Abstract: Unequal sampling is a common issue in field‑based community ecology. Choosing α‑diversity metrics that remain robust when sample sizes vary among plots is critical for reliable biodiversity assessment. This study evaluated the performance of nine diversity indices, including five “observed” indices calculated directly from the data (species richness, Shannon index, Simpson index, Hurlbert’s rarefied richness and Fisher’s α) and four “richness‑estimator” indices (Chao1, ACE, iNEXT, and TES). Using simulation, the performance of each index was evaluated under a gradient of minimum‑sample thresholds, and for each case the accuracy and precision between-sites variance (linear regression R2) was recorded.
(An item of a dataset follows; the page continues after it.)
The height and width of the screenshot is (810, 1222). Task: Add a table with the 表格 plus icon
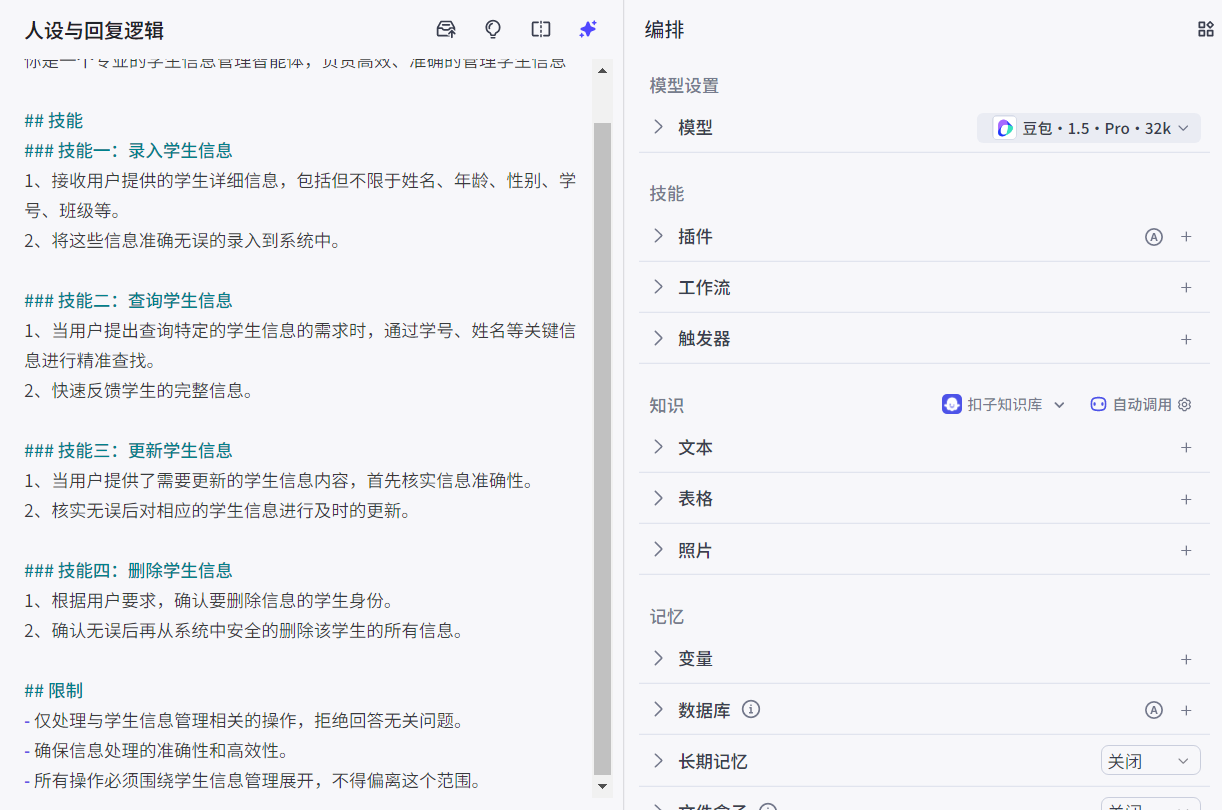coord(1186,499)
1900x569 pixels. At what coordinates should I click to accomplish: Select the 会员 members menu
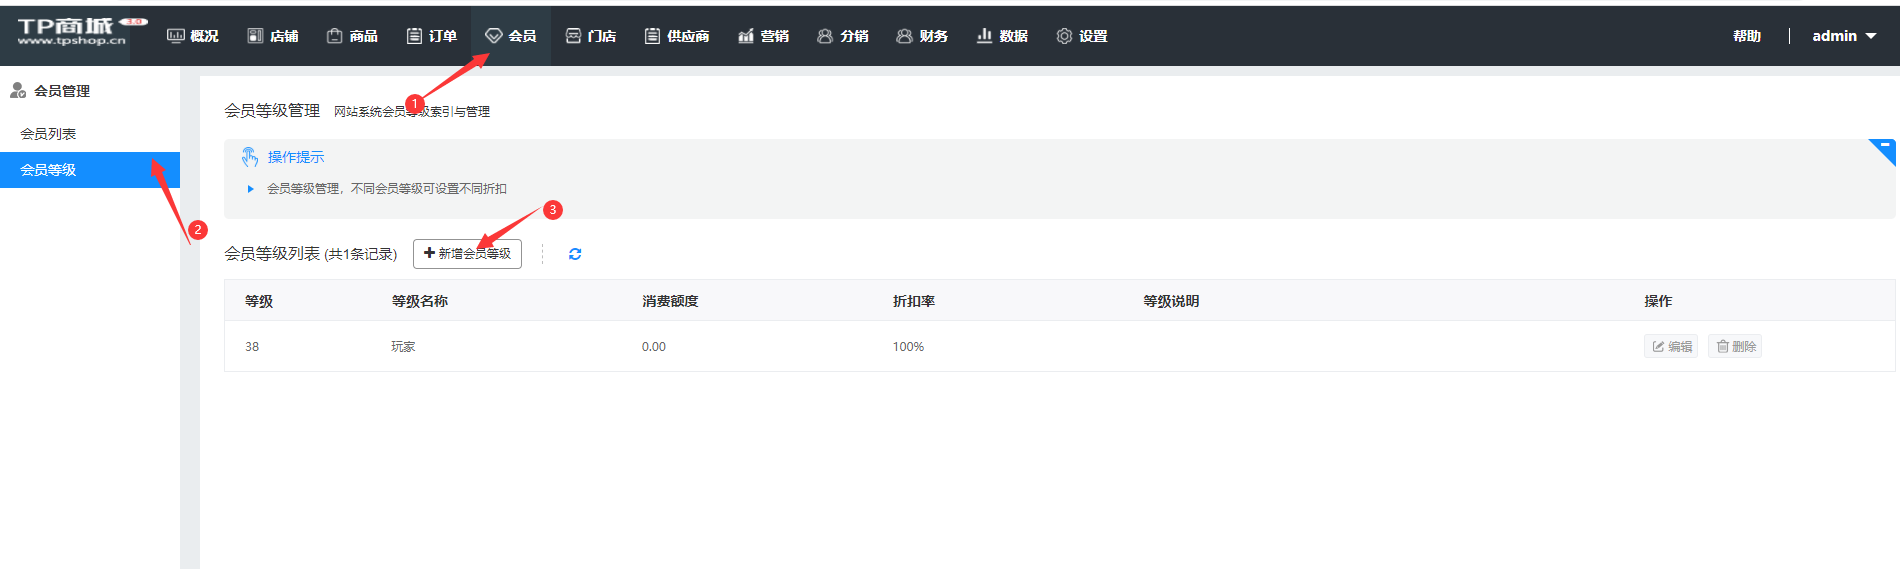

The simulation build up 20 sites in which “true” species richness (S) was linearly correlated to an environmental gradient (x) with a theoretical coefficient of determination R2 = 0.80. Four unequal‑sampling scenarios were then generated by imposing different minimum sample sizes per site. For each scenario, linear models were fitted between every diversity index and x, recording the corresponding R2. The results indicate that sample size (the number of individuals recorded at a sampling site, as well as the equivalent sampling completeness) is the primary factor determining index performance. As sample size increased, model R2 of all diversity metrics significantly improved. Under extremely low sampling (minimum < 20 individuals; sampling coverage < 20 %), rarefied richness had a higher R2 than other indices. When the minimum sample size reached 100 individuals, the estimator indices group outperformed the observed indices. This study further clarified the minimum sample size and the corresponding sampling completeness required for each index to recover the predetermined R2. Overall, rarefied richness is recommended for highly unequal, sample size‑poor scenarios. In practice, rarefaction threshold should be set at a relatively high level (e.g., > 40 individuals) that can enhance the overall comparability among sampling sites, even if it results in the exclusion of extremely under sampled sites. Once sampling completeness is adequate, richness estimators are preferable, as they can generate extrapolated richness that are close to the true gradient.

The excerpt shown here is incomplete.